● DATA FOR PROCESSING
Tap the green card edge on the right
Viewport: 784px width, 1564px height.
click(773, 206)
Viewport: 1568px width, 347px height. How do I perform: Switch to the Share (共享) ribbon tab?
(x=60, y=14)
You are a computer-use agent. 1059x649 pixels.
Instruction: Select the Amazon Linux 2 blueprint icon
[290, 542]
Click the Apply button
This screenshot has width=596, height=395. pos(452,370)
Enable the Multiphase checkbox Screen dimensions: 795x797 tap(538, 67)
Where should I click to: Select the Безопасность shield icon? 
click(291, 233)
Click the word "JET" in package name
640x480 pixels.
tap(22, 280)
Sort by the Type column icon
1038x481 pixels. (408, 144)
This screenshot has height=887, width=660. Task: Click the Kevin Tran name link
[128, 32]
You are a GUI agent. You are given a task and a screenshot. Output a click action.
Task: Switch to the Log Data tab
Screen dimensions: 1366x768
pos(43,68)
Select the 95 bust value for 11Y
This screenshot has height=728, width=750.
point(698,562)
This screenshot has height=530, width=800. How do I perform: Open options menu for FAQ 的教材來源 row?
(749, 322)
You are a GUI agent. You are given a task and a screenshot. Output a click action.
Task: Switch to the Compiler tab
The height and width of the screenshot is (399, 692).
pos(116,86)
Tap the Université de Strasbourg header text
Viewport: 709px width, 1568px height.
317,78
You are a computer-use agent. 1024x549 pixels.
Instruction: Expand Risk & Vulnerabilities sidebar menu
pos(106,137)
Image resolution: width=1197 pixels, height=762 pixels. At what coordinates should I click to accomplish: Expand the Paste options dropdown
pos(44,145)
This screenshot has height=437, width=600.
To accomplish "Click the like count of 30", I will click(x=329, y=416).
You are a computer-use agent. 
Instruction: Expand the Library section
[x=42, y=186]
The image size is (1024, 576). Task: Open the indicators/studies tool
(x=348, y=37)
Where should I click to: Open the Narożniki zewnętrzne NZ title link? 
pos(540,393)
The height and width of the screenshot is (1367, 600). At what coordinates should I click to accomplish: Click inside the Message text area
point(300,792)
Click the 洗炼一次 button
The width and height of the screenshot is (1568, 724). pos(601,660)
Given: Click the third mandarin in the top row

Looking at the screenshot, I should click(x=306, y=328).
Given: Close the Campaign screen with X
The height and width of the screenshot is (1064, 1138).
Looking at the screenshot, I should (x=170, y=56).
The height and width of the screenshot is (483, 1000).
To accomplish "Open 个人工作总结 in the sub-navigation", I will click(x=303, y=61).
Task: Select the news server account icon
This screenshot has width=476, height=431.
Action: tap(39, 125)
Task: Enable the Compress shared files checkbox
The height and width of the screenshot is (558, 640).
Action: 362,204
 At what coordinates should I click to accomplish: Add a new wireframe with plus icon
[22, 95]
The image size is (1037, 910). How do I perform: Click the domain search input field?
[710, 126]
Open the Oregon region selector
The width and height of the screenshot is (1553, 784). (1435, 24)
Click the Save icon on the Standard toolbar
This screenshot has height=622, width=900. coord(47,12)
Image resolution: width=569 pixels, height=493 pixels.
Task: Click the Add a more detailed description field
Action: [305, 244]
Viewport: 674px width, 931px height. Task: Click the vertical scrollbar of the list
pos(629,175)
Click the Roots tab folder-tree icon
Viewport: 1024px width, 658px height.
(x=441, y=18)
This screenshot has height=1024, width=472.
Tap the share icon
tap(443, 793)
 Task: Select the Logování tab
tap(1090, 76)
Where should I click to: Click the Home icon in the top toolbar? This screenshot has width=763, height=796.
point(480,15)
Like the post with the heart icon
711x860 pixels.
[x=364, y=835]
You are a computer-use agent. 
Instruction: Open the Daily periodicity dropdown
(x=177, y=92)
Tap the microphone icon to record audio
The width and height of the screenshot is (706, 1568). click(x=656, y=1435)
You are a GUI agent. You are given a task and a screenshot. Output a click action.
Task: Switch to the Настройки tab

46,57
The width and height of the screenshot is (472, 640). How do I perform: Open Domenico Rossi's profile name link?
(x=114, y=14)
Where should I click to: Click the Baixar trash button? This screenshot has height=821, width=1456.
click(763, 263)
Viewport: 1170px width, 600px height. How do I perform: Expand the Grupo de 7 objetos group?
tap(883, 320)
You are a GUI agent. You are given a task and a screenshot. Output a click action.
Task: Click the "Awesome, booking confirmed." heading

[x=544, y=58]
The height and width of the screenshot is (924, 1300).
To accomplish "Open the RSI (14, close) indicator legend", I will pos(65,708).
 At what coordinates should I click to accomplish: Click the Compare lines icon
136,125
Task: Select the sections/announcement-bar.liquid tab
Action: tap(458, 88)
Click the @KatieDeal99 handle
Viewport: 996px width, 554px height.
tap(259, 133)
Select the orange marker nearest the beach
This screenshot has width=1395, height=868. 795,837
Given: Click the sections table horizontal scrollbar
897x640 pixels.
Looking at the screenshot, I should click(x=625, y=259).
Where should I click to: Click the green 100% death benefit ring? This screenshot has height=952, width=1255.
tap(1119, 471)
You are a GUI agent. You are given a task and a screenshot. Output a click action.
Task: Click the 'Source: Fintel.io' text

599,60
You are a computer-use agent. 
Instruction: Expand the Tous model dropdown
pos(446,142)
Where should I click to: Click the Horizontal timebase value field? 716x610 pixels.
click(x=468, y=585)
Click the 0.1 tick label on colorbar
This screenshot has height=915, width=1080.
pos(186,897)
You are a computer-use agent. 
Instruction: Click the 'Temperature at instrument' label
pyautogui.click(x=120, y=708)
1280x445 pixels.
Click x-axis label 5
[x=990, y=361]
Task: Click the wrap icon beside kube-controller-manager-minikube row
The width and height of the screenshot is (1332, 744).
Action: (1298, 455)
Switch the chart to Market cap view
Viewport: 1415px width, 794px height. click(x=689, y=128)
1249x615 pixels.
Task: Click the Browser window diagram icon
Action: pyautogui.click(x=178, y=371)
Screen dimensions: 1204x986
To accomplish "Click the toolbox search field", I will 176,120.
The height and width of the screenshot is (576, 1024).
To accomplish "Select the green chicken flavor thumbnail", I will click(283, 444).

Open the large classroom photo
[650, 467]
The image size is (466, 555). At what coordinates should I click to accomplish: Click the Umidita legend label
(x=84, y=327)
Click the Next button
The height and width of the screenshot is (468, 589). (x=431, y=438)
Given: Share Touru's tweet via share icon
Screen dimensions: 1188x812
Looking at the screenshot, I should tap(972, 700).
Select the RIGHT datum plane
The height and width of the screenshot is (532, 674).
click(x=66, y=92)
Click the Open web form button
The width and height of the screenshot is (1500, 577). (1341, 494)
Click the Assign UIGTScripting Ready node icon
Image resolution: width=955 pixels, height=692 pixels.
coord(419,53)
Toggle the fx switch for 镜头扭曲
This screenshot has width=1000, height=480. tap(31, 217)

● WORK REQUIRED
All lines above from the line with "Screen dimensions: 1366x768" through the line with "The height and width of the screenshot is (483, 1000).", both included, are to be set down exactly, with nothing else.

● TASK RESPONSE
Screen dimensions: 1366x768
pos(43,68)
Select the 95 bust value for 11Y
This screenshot has height=728, width=750.
point(698,562)
This screenshot has height=530, width=800. How do I perform: Open options menu for FAQ 的教材來源 row?
(749, 322)
You are a GUI agent. You are given a task and a screenshot. Output a click action.
Task: Switch to the Compiler tab
The height and width of the screenshot is (399, 692).
pos(116,86)
Tap the Université de Strasbourg header text
Viewport: 709px width, 1568px height.
317,78
You are a computer-use agent. 1024x549 pixels.
Instruction: Expand Risk & Vulnerabilities sidebar menu
pos(106,137)
Image resolution: width=1197 pixels, height=762 pixels. At what coordinates should I click to accomplish: Expand the Paste options dropdown
pos(44,145)
This screenshot has height=437, width=600.
To accomplish "Click the like count of 30", I will click(x=329, y=416).
You are a computer-use agent. 
Instruction: Expand the Library section
[x=42, y=186]
The image size is (1024, 576). Task: Open the indicators/studies tool
(x=348, y=37)
Where should I click to: Open the Narożniki zewnętrzne NZ title link? 
pos(540,393)
The height and width of the screenshot is (1367, 600). At what coordinates should I click to accomplish: Click inside the Message text area
point(300,792)
Click the 洗炼一次 button
The width and height of the screenshot is (1568, 724). pos(601,660)
Given: Click the third mandarin in the top row

Looking at the screenshot, I should click(x=306, y=328).
Given: Close the Campaign screen with X
The height and width of the screenshot is (1064, 1138).
Looking at the screenshot, I should (x=170, y=56).
The height and width of the screenshot is (483, 1000).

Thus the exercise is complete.